Но как я потом товарищам в глаза смотреть буду? И живым, и мертвым? Вон, растянулись, заразы, повезло им, и луна в окошко светит, все видно. Никак, там Федор лежит? Ох, а у него ведь четверо детишек было и жена – красавица, сам фотку видел. Но моя Варвара лучше, точно лучше. У нее коса – полтора метра! Помню, раз на сеновале лежали мы, распустила она косы, так что не различишь, где волосы, а где трава… Эх, а глаза-то, глаза как васильки, и хохочет, хохочет, заливается… Ну ничего, вернусь обратно – заживем… Но как вернуться, что ж я говорю? Погибать мне здесь на рассвете ни за что, ни про что! Так и буду валяться в овраге, рядом с Семеном и Федором, и все быльем порастет. Нас и не найдут здесь никогда, в этой чащобе. И не поплачет на моей могилке Варя, и Ваня нос не утрет. Будет у них другой папка… Другой… А я здесь сгнию, как и эти…

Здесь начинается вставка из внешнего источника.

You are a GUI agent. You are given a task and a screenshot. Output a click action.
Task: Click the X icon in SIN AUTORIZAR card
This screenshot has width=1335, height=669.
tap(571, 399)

Эй, братцы, каково там, на том свете? А? Чего рот раззявил, чертяка? Хорошо, да? Интересно, а ты там так и ходишь без половины башки, а?

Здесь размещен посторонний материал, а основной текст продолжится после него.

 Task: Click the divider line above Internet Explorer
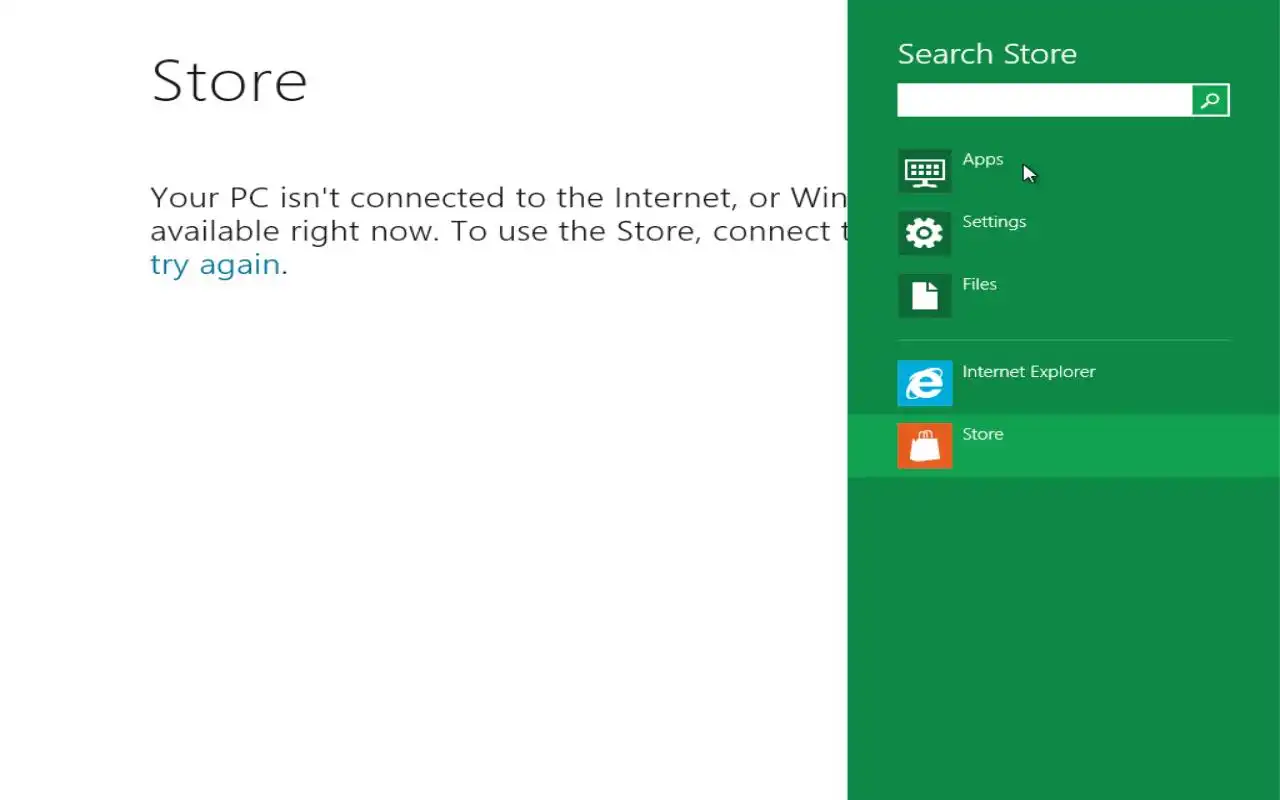click(1063, 340)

Вдруг я начинаю хохотать. Долго не могу остановиться. Но от острой боли в ребрах начинаю задыхаться, цепляясь плечами за грубые неотесанные стены. Боль вонзается в мозг, танцует там гопака, и я валюсь на мертвых ребят, не в силах удержаться на ногах. Темнота…

Чу! Голоса. С трудом разлепляю глаза, пытаюсь сообразить, где я. В окошко светит солнце, холодный утренний воздух гуляет по земле. Рядом лежит какой-то солдатик, стеклянные глаза удивленно смотрят на меня. Крепко пахнет кровью. У солдатика одна рука оторвана, вторая без ладони. Мне кажется, что у меня тоже рук нет, я их не чувствую. Потихоньку начинают возвращаться воспоминания. Я в землянке. Рядом мои товарищи, убитые вчера фашистами. Руки связаны за спиной, нос сломан, наверное, и ребра тоже. И скоро меня убьют.

Дышу с трудом, голова пуста. Встаю на колени, пытаясь сохранить равновесие. Взгляд падает на Семена, лежащего возле стенки. Черты лица обезображены ужасной дырой на лбу и запекшейся кровью. Из-за шиворота солдата на его лицо начинает забираться огромный мохнатый паук. Он двигается медленно, передними лапками проверяя дорогу. Доходит до левого глаза, замирает.

Я равнодушно смотрю на паука, эмоций нет, страха тоже. Паук медленно обходит глаз и подползает к отверстию от пули. Я опять слышу голоса, и дверь землянки со скрипом отворяется. Паук пугается шума и исчезает в проломе черепа. Я тоже хочу исчезнуть, испариться, превратиться в паука и спрятаться вместе с ним там, в голове убитого солдата. Ничего, ничего, скоро и я буду домиком для всяких букашек, осталось недолго.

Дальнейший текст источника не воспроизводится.